## [GIVEN INFORMATION]
⁂

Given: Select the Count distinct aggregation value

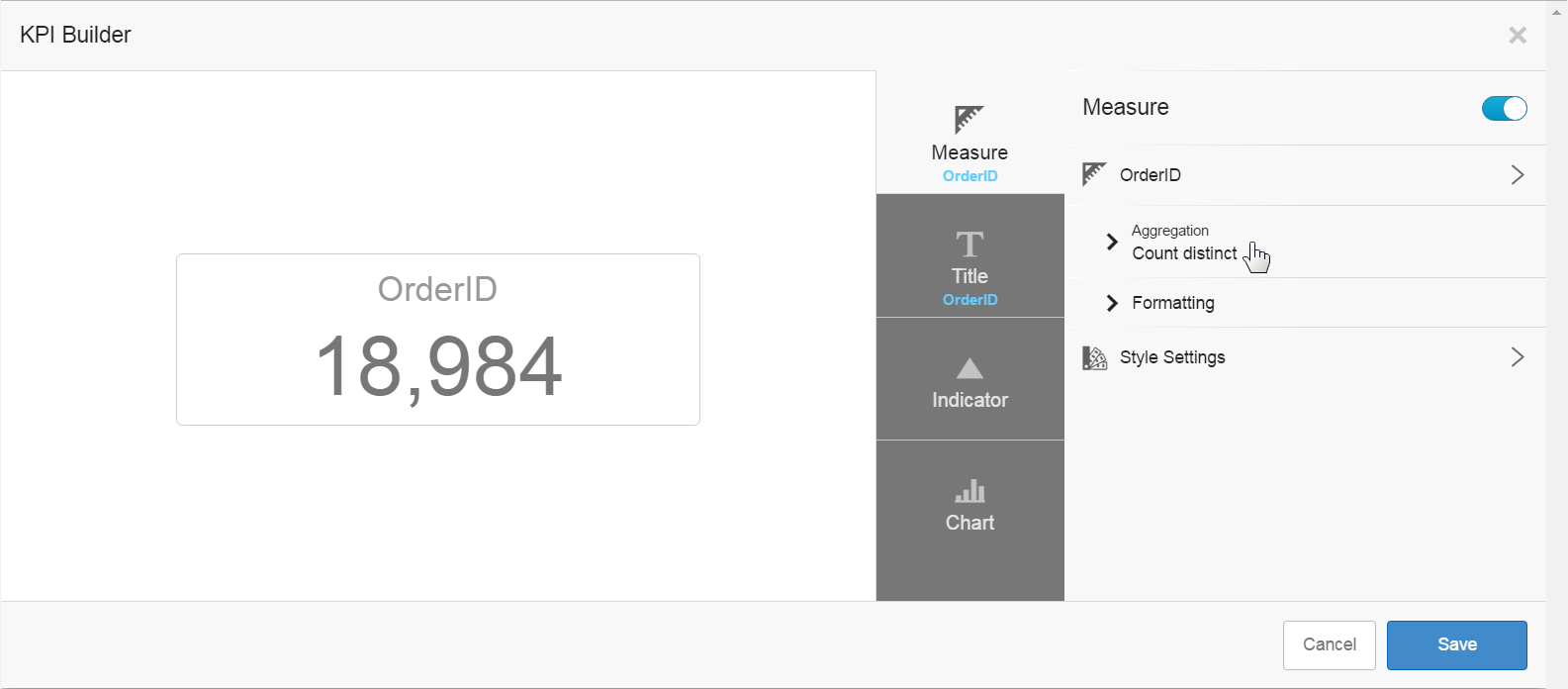Looking at the screenshot, I should coord(1184,253).
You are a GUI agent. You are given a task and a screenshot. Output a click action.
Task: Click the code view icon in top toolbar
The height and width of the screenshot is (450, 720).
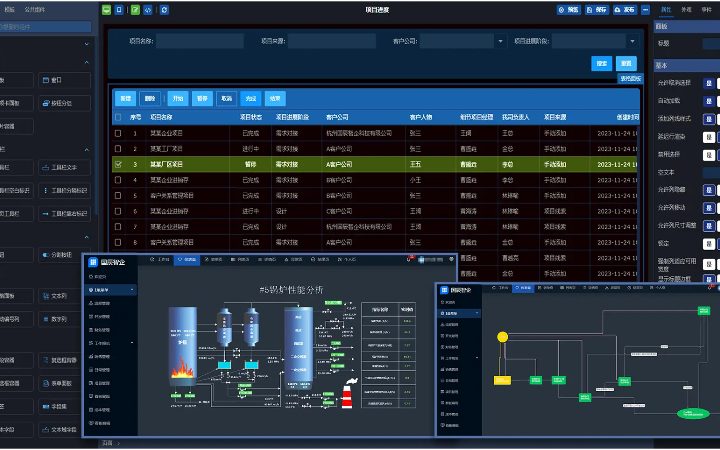148,9
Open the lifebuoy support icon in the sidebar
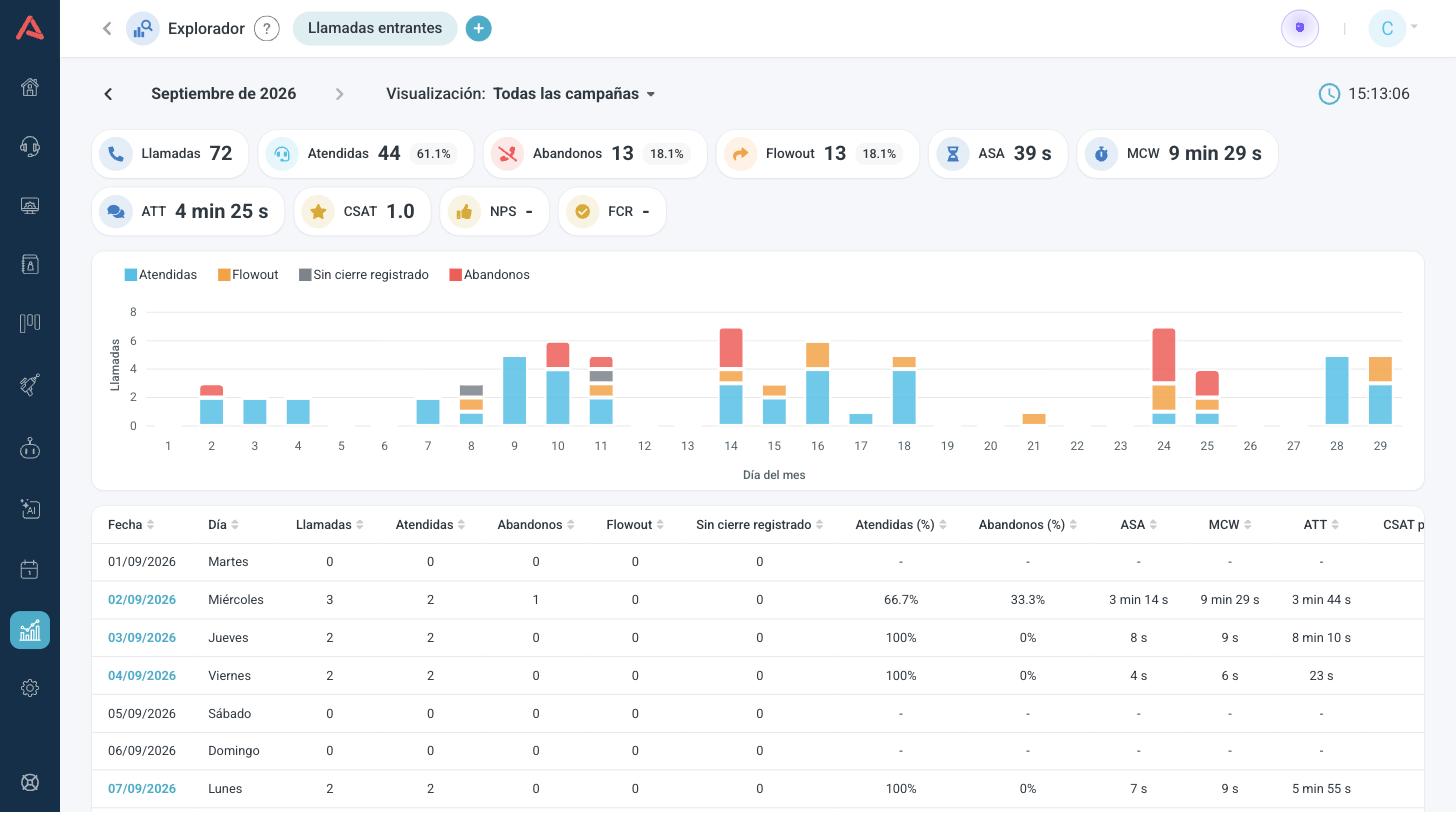 coord(30,783)
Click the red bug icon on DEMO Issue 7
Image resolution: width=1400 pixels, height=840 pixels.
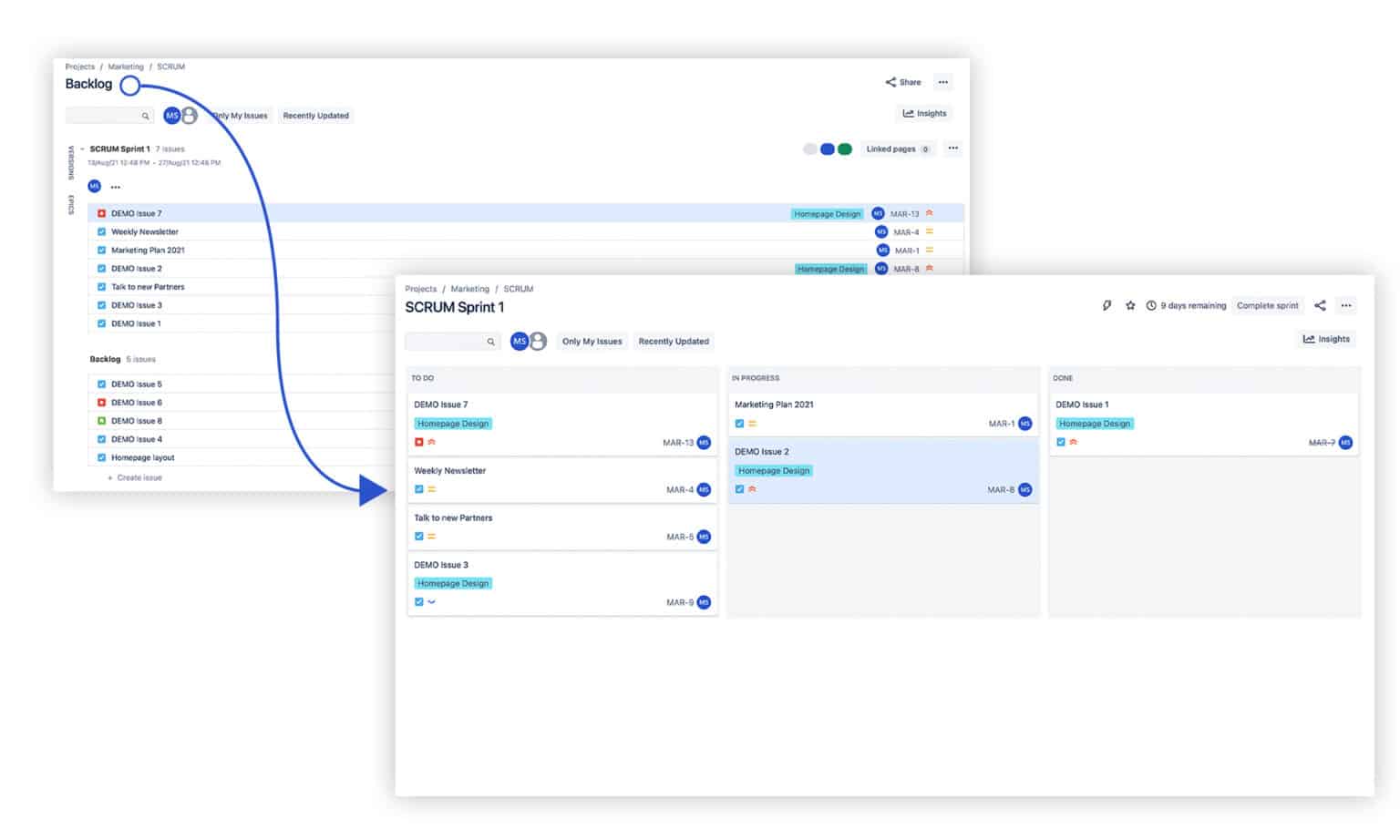pyautogui.click(x=418, y=441)
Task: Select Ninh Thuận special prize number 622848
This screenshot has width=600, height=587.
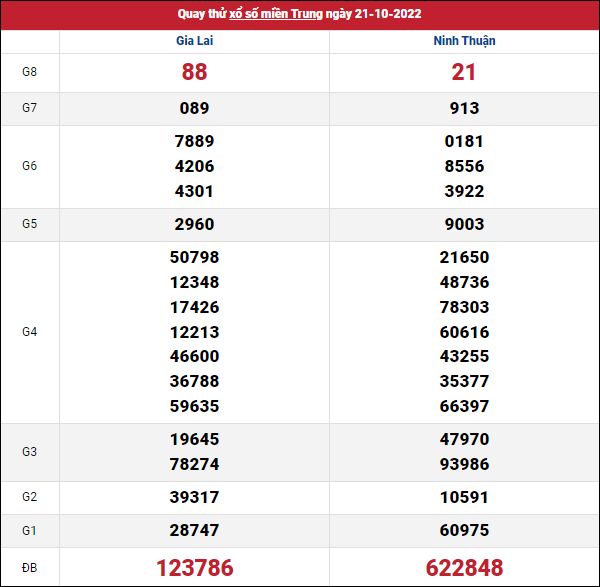Action: coord(464,568)

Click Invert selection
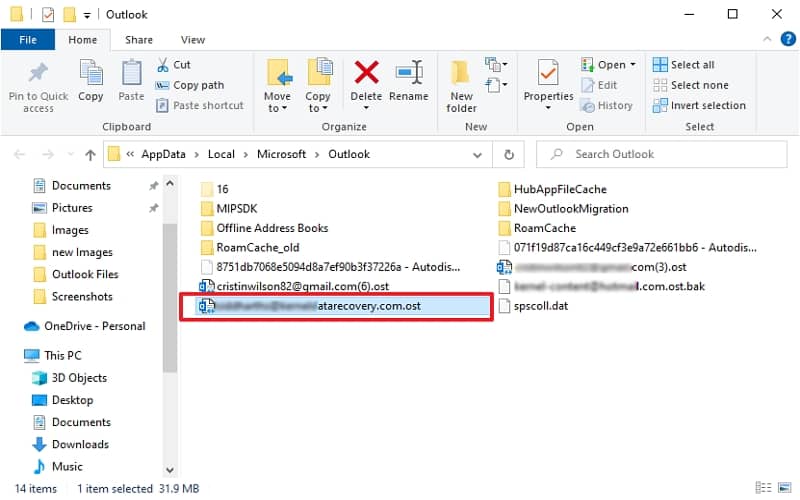click(699, 105)
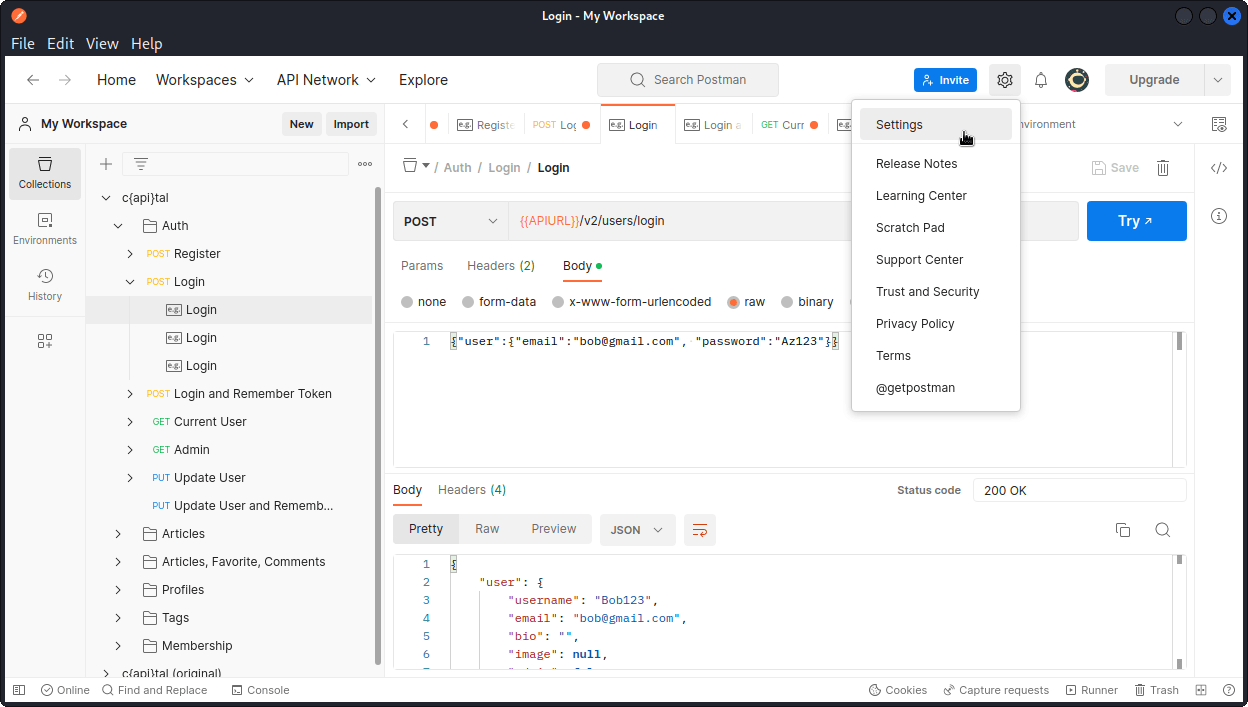Launch the Collection Runner
This screenshot has width=1248, height=707.
[1091, 689]
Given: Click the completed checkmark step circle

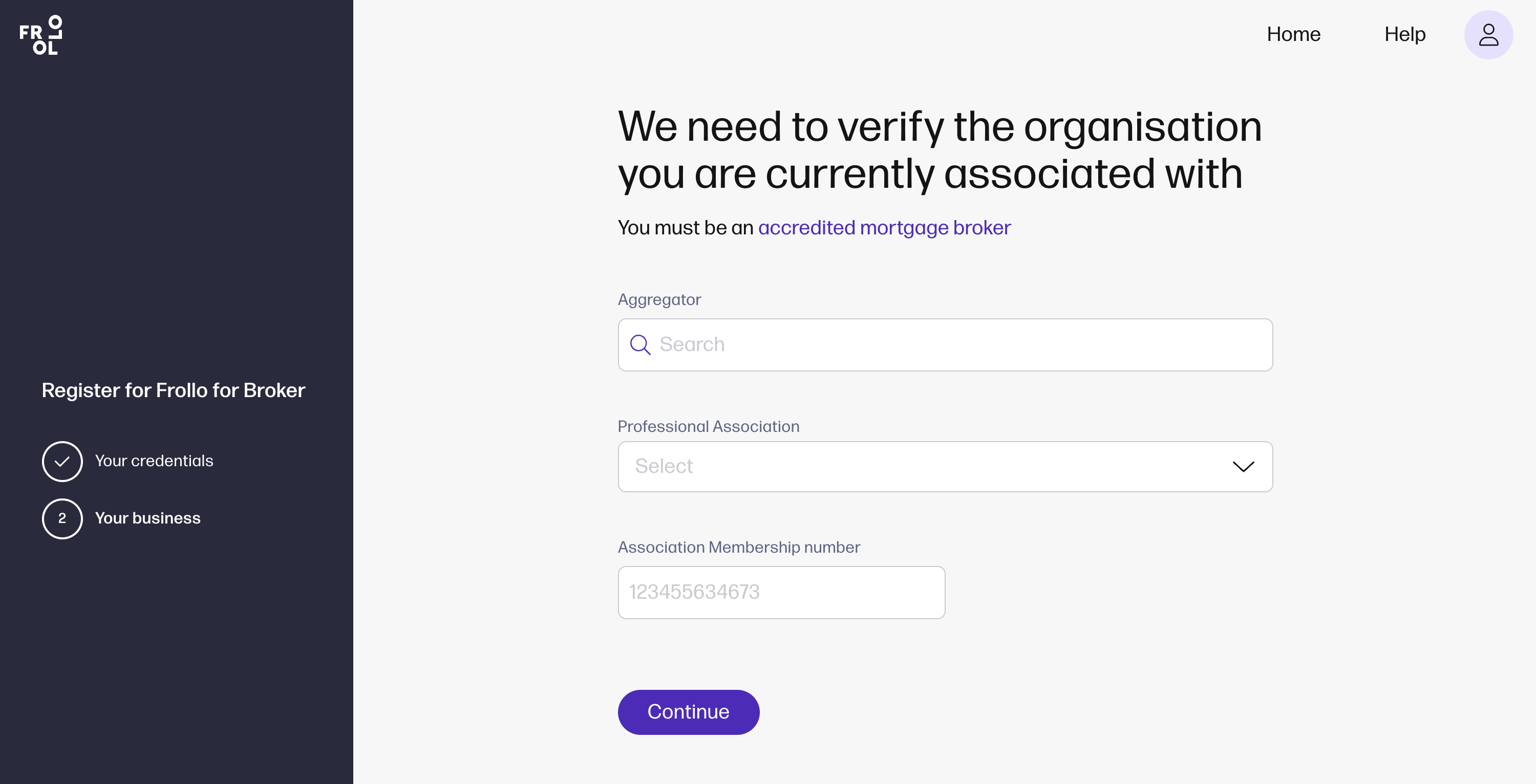Looking at the screenshot, I should [62, 461].
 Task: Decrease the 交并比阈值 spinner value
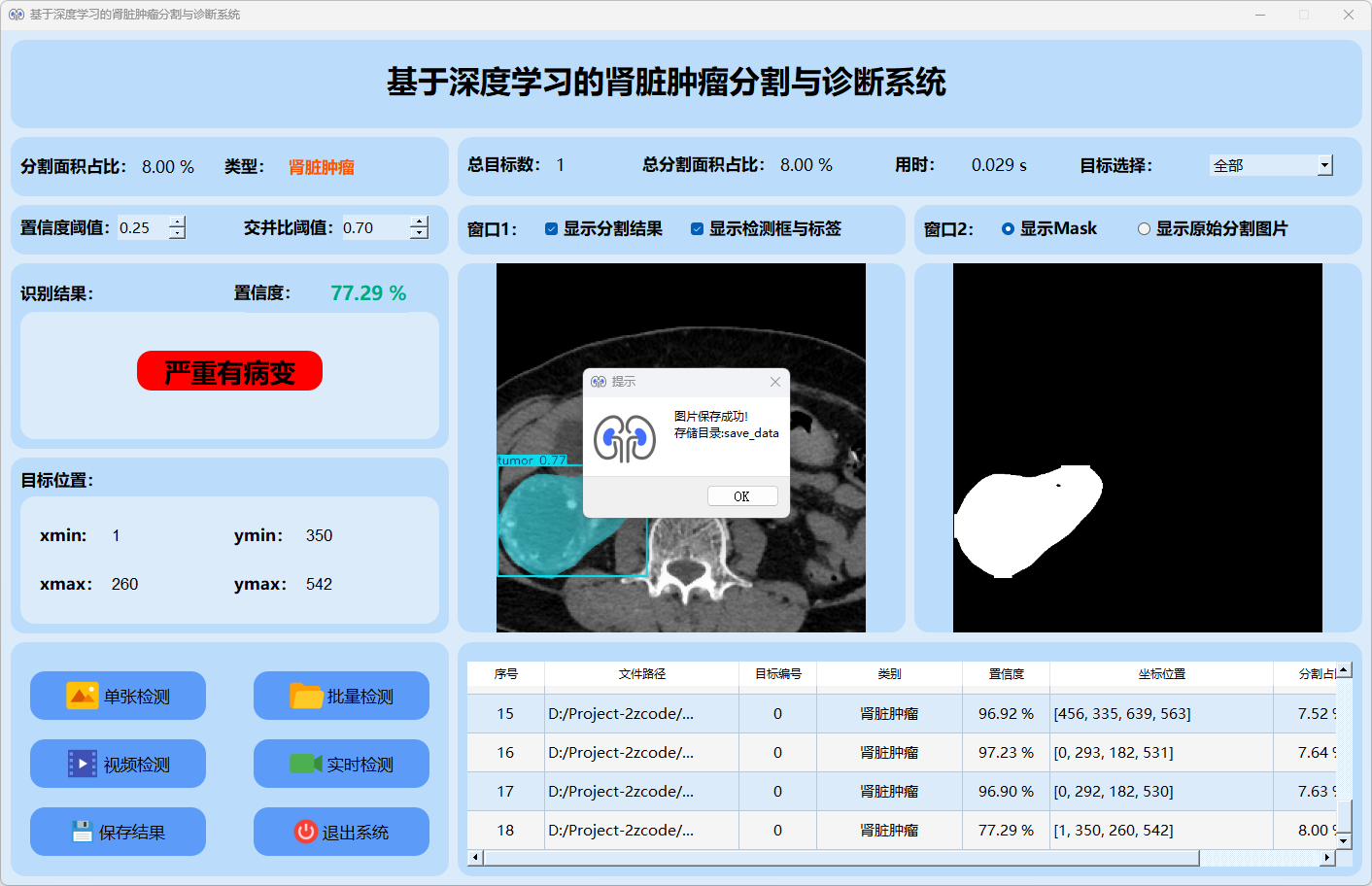coord(419,234)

⁂

## [AIM OF THE EXERCISE]
Pictures in the records above should not be copied. Repeat everything else exactly.

## [RESULT]
Given: Select the Count distinct aggregation value

Looking at the screenshot, I should coord(1184,253).
You are a GUI agent. You are given a task and a screenshot. Output a click action.
Task: Click the code view icon in top toolbar
The height and width of the screenshot is (450, 720).
148,9
Open the lifebuoy support icon in the sidebar
 coord(30,783)
Click the red bug icon on DEMO Issue 7
Image resolution: width=1400 pixels, height=840 pixels.
pyautogui.click(x=418, y=441)
Task: Select Ninh Thuận special prize number 622848
This screenshot has width=600, height=587.
Action: coord(464,568)

Click Invert selection
click(699, 105)
Launch the Collection Runner
This screenshot has width=1248, height=707.
[1091, 689]
Given: Click the completed checkmark step circle

Looking at the screenshot, I should [62, 461].
 Task: Decrease the 交并比阈值 spinner value
coord(419,234)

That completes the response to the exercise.